Certains CSE ont l’habitude de demander à leur expert de travailler sur les pratiques d’optimisation fiscale de leur entreprise. De nombreux groupes internationaux transfèrent en effet la marge réalisée en France vers d’autres pays où l’imposition est plus faible et où des mécanismes obligatoires tels que la participation des salariés aux résultats n’existe pas. Les dividendes prélevés sur le bénéfice échappent ainsi également à la fiscalité française. Cette pratique est courante et relativement facile à organiser, notamment par le biais de facturations excessives de prestations parfois fictives réalisées par une filiale étrangère et vendues à une filiale française. Ce transfert de marge est encadré par des normes internationales de l’OCDE, dont le respect limite la fraude mais pas l’optimisation.
Au-delà de ces mécanismes malheureusement habituels, une affaire d’évasion fiscale massive a éclaté en Europe en 2018 et une nouvelle enquête montre que l’ampleur de la fraude est encore plus importante qu’imaginé à l’époque.
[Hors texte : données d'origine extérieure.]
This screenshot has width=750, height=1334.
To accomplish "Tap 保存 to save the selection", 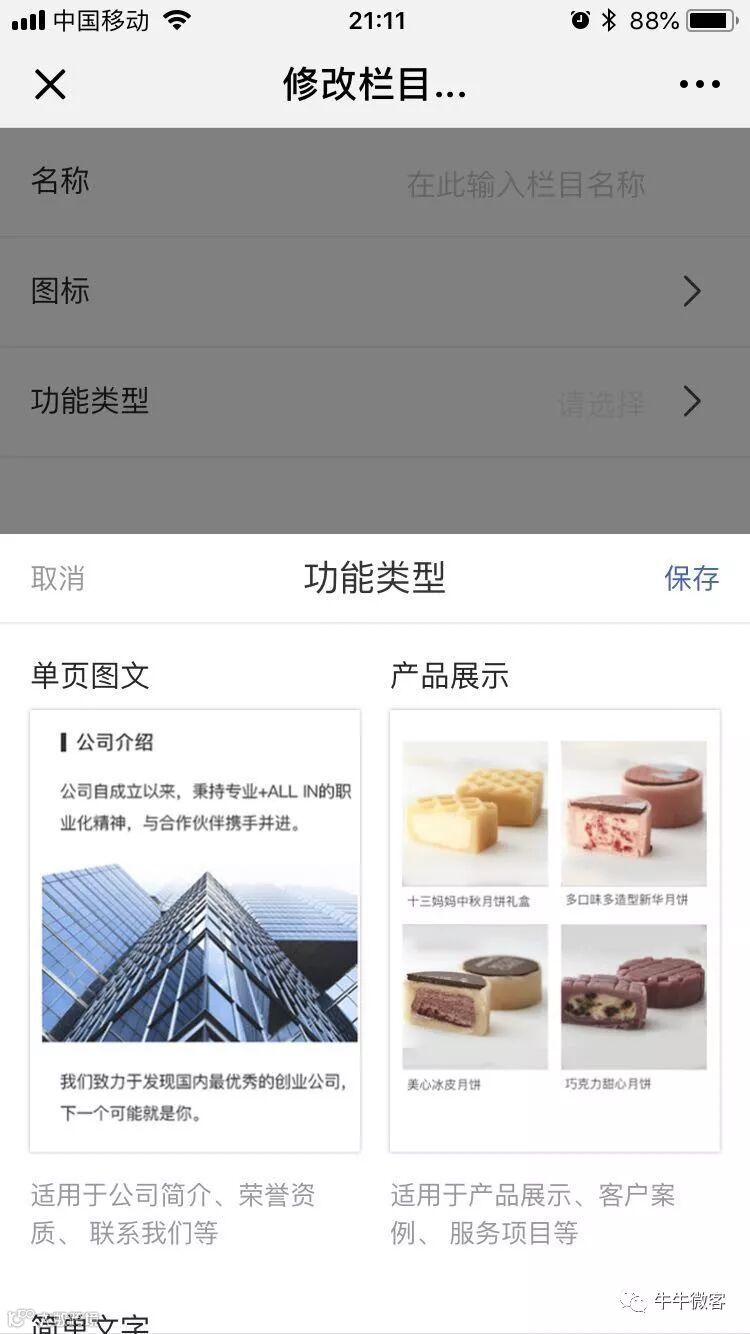I will tap(691, 578).
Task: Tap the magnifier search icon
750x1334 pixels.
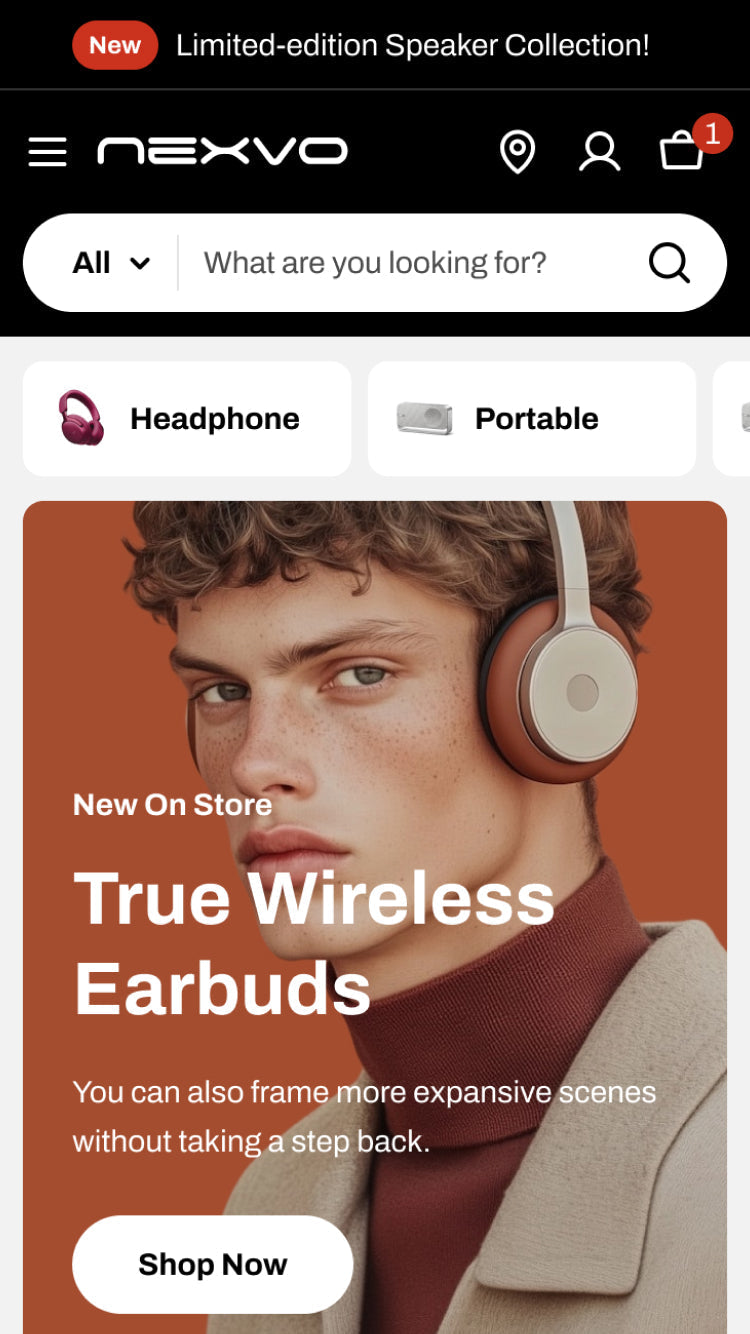Action: 669,263
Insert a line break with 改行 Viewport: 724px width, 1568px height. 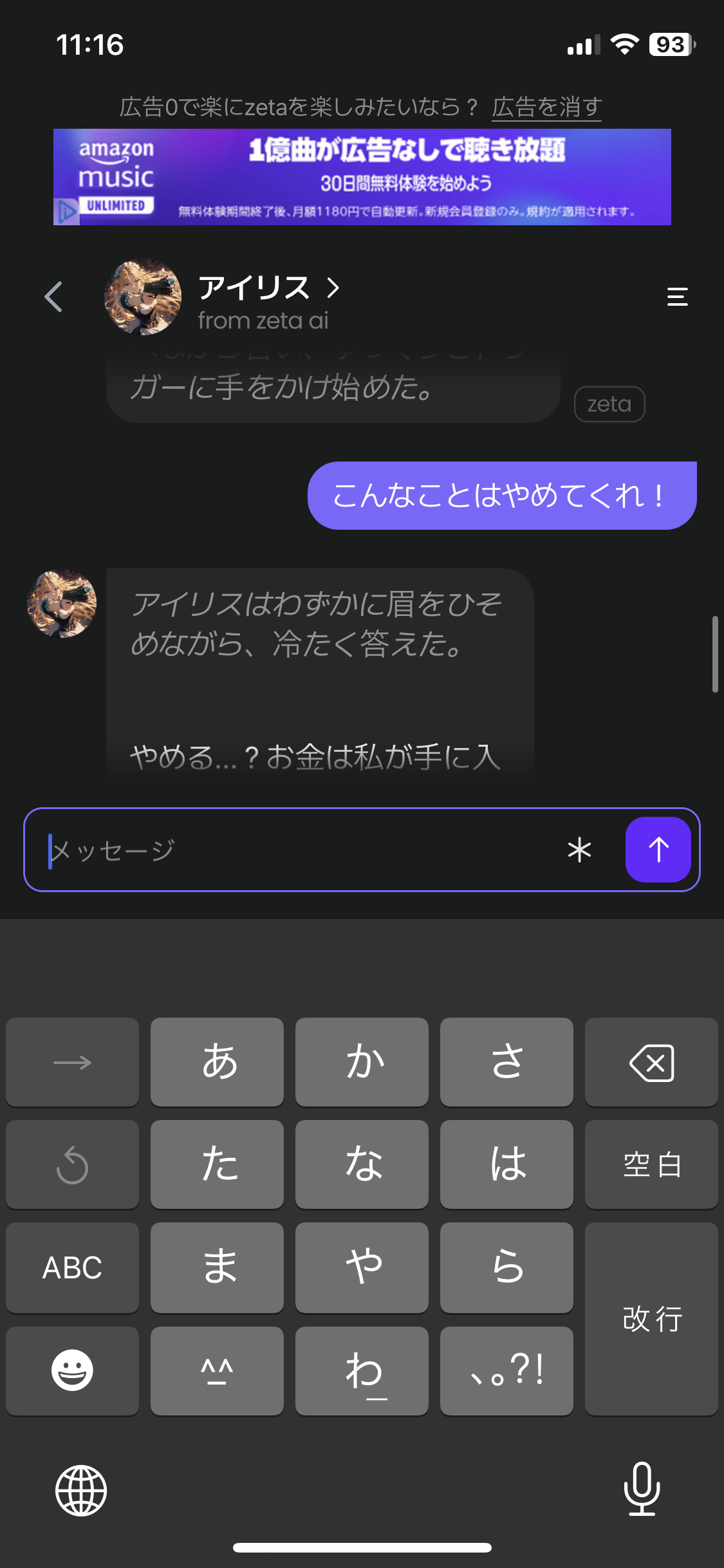(x=651, y=1319)
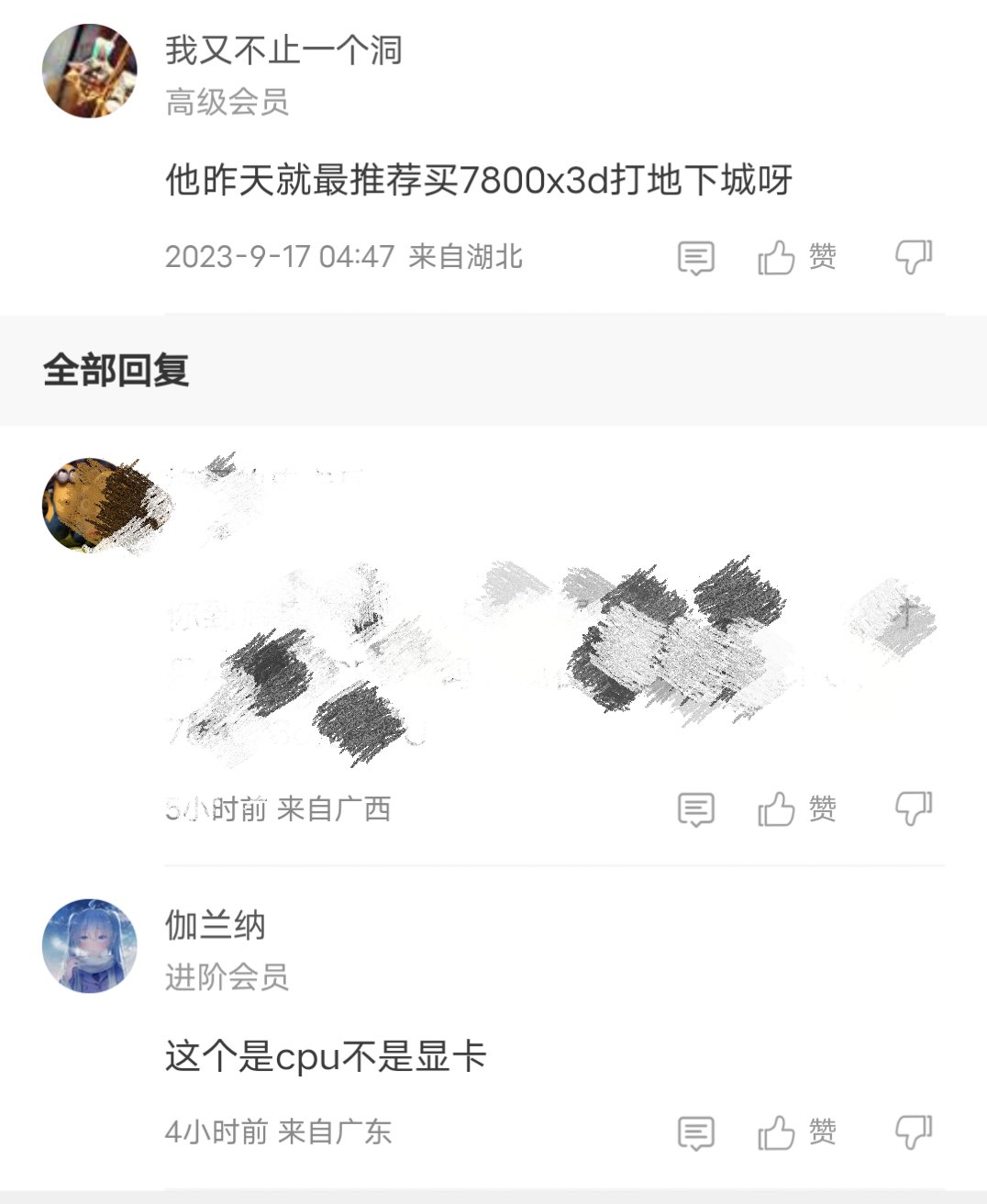Screen dimensions: 987x1204
Task: Reply to the comment from 广西
Action: 695,809
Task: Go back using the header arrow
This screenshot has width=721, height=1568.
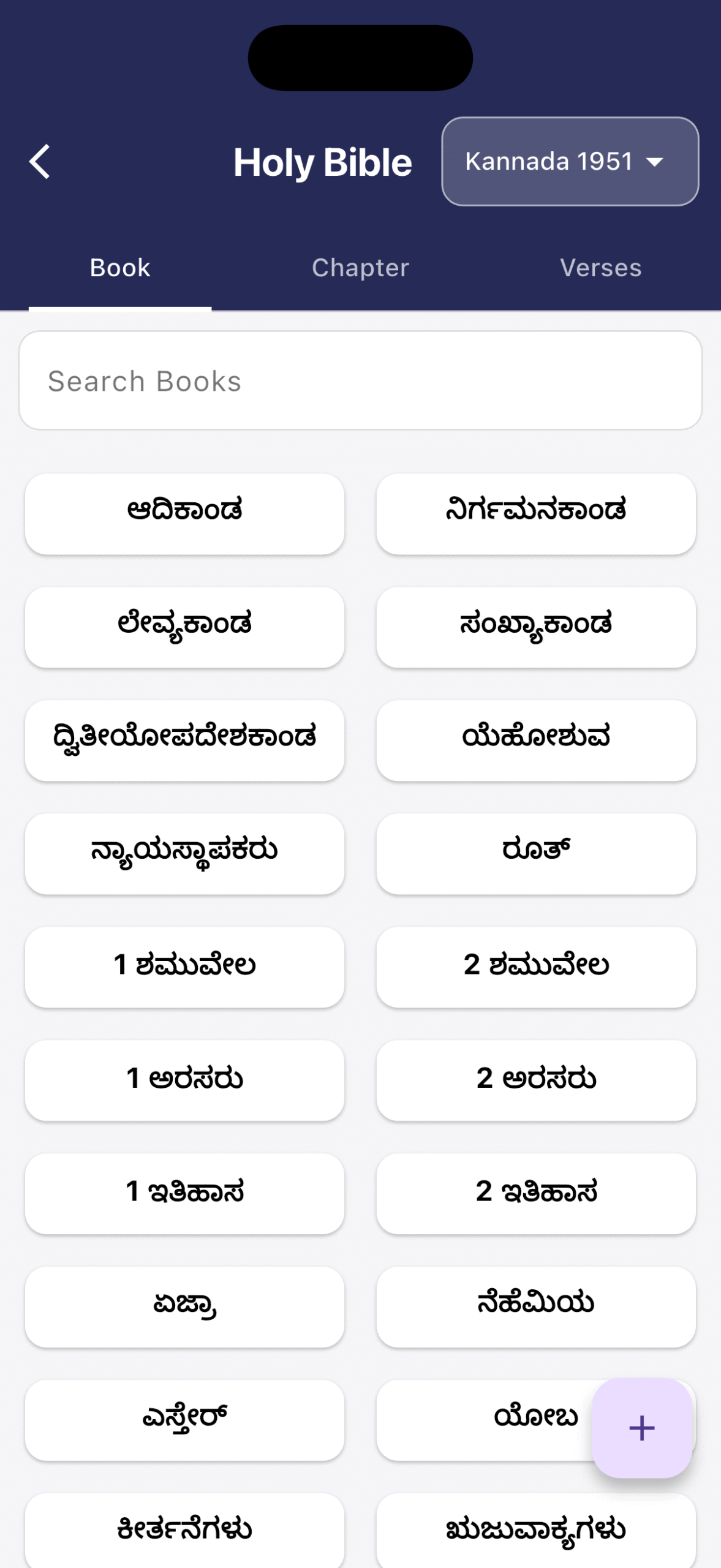Action: click(x=40, y=162)
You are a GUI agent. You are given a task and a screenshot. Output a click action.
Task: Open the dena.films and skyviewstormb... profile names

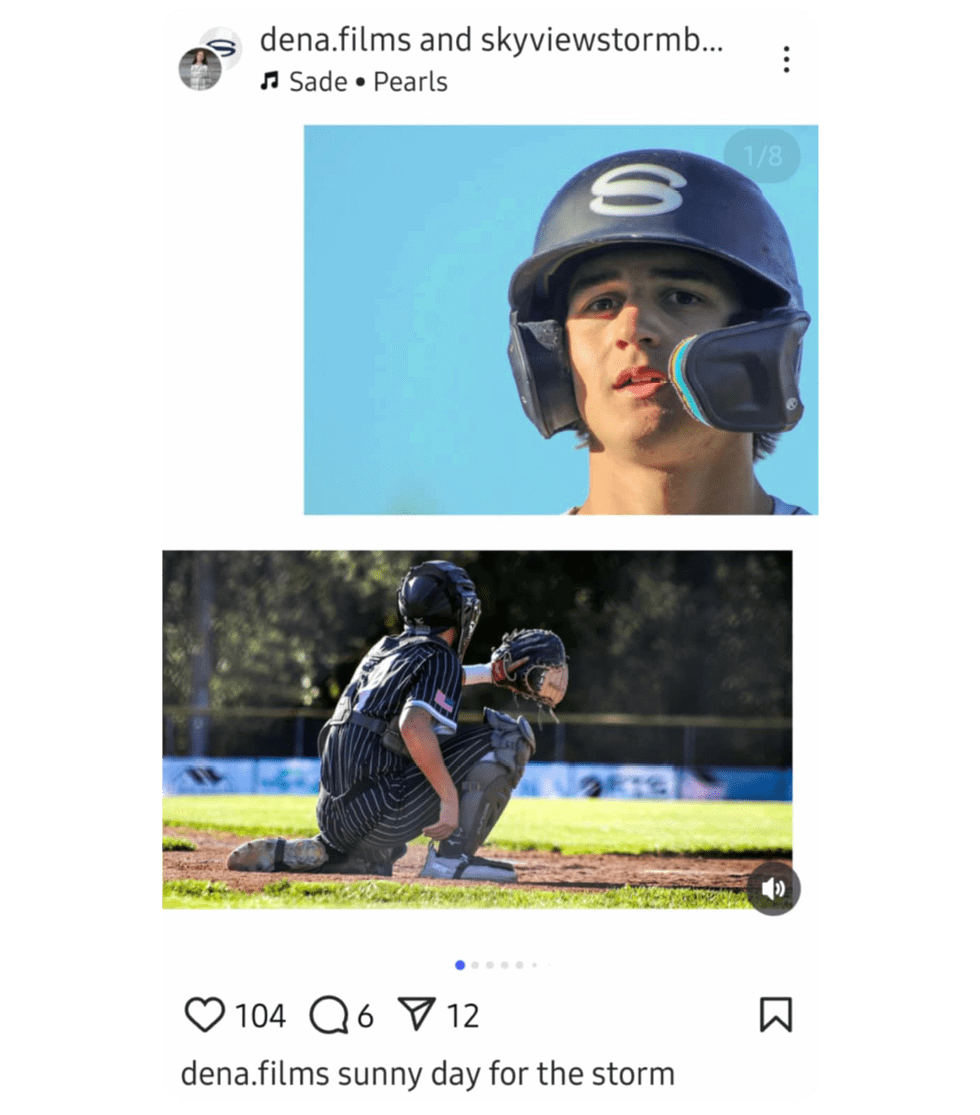(491, 41)
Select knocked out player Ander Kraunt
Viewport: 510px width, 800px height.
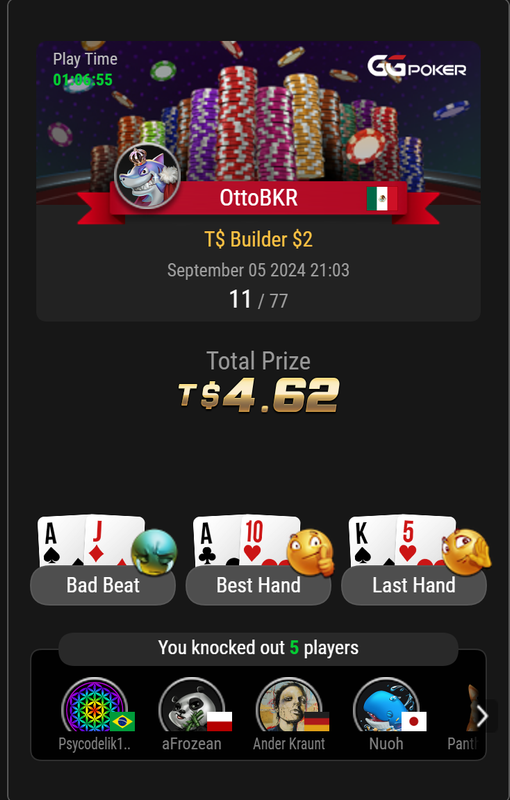pyautogui.click(x=289, y=714)
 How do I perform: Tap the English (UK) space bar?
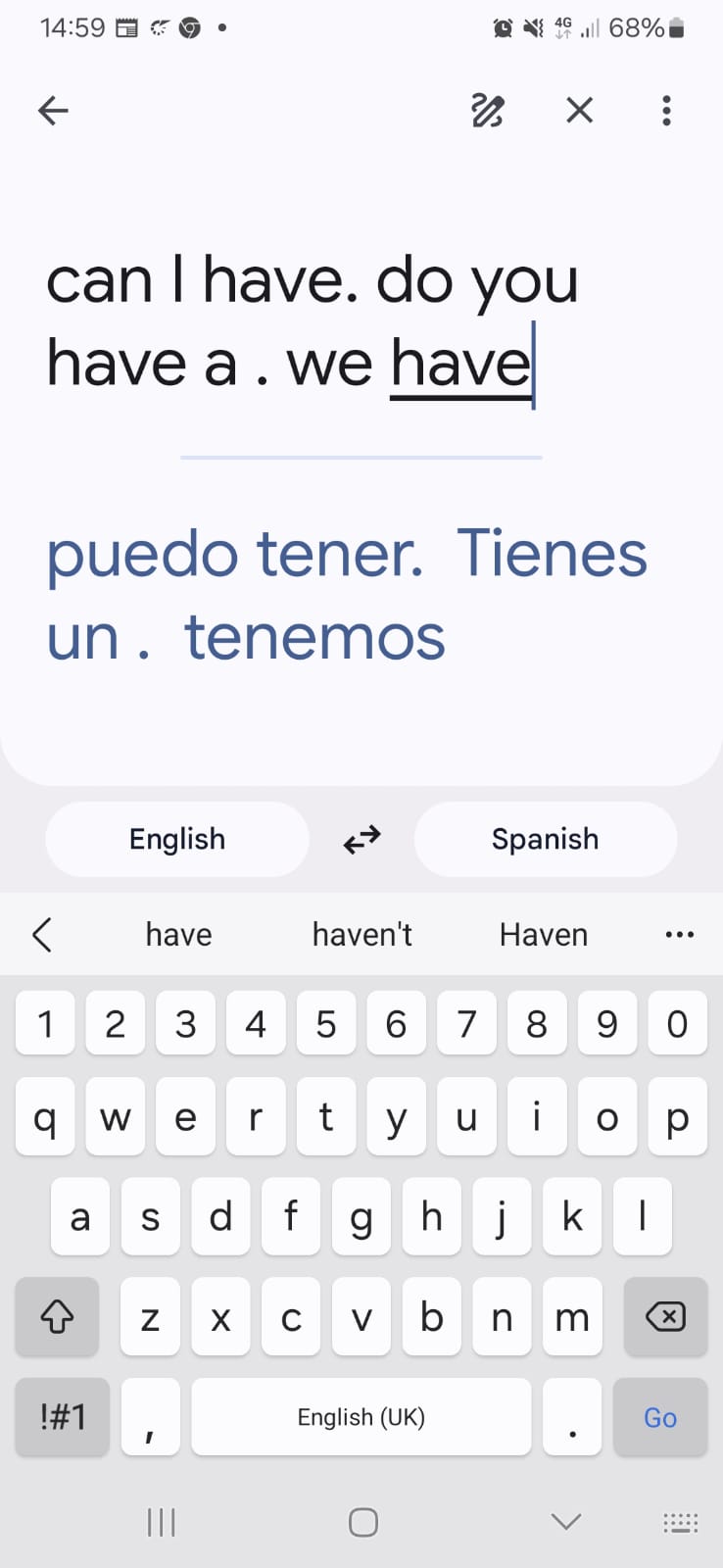[x=361, y=1417]
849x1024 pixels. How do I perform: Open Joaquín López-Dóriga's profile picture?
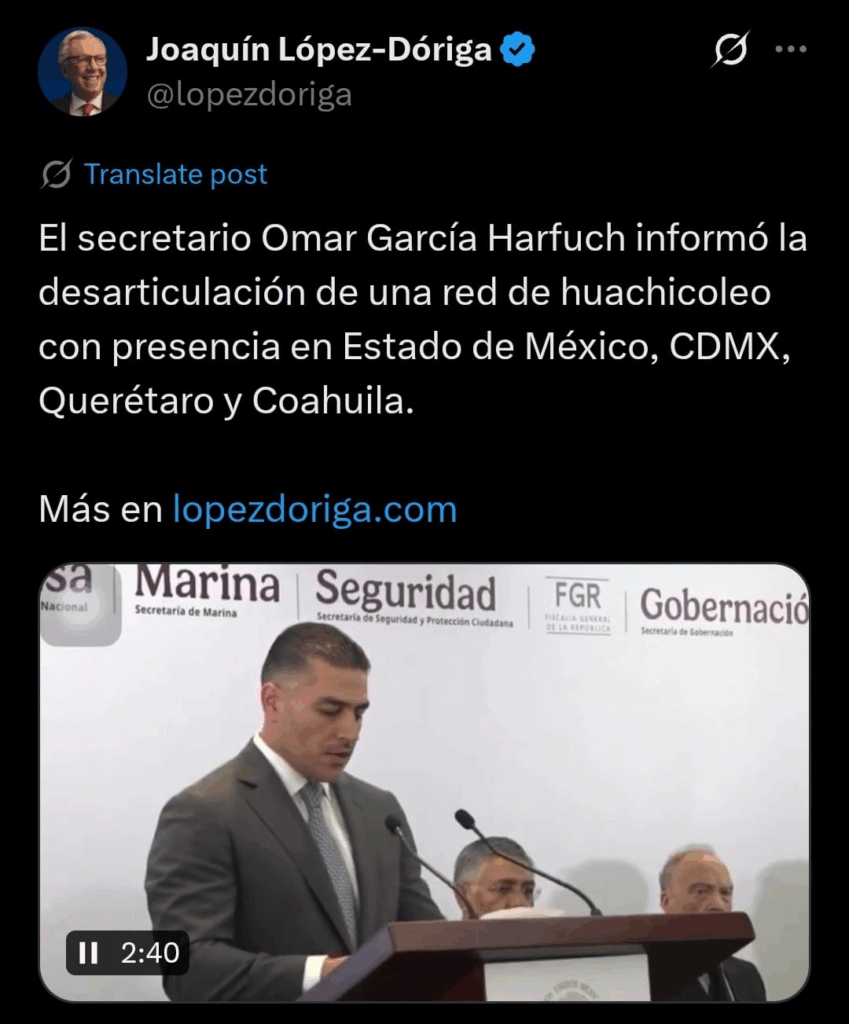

En effet, l’équipe « CumEx Files », un consortium de seize médias internationaux, vient d’aboutir à une estimation de 140 milliards d’euros sur les vingt dernières années au niveau européen (contre 55 milliards estimés lors de l’enquête de 2018) et 33 milliards d’euros pour la France en particulier.
La France est ainsi la principale victime de cette fraude dont le principe est le suivant : certains pays ont une convention fiscale avec des pays européens permettant à leurs résidents actionnaires de sociétés européennes de ne pas payer la taxe sur les dividendes qu’ils prélèvent sur leurs bénéfices. C’est le cas par exemple des Émirats arabes unis. Le système d’optimisation fiscale CumCum, à la frontière de la légalité, permet ainsi à un actionnaire de transférer ses actions à un prête-nom étranger juste avant le versement du dividende, pour éviter sa taxation, et de récupérer le dividende par la suite.
La pratique frauduleuse nommée CumEx va plus loin et permet à certains actionnaires de profiter de ces possibilités d’optimisation fiscale pour se faire rembourser la taxe sur les dividendes sans l’avoir pourtant payée. Le système est le suivant : juste avant le versement du dividende, plusieurs personnes basées dans des pays ayant ce genre de convention fiscale s’entendent pour procéder à de nombreux transferts de propriété d’un même titre, en particulier par le biais de la « vente à découvert » qui permet de vendre un titre avant même de le détenir. Ainsi, l’administration fiscale n’arrive pas à savoir qui est le réel détenteur des actions et qui a donc touché les dividendes. Les investisseurs demandent tous à se faire rembourser la taxe sur les dividendes, qu’ils n’ont en fait jamais payée.
Quatre grandes banques françaises sont dans le collimateur du fisc français, car elles auraient participé à l’organisation de cette fraude fiscale : BNP Paribas, la Société générale, Natixis et le Crédit agricole. Mais l’enjeu est avant tout politique : considérant que les conventions fiscales favorisant le versement de dividendes rendent la France plus attractive pour les investisseurs étrangers, le pouvoir en place n’a pour le moment rien mis en œuvre pour limiter cette fraude.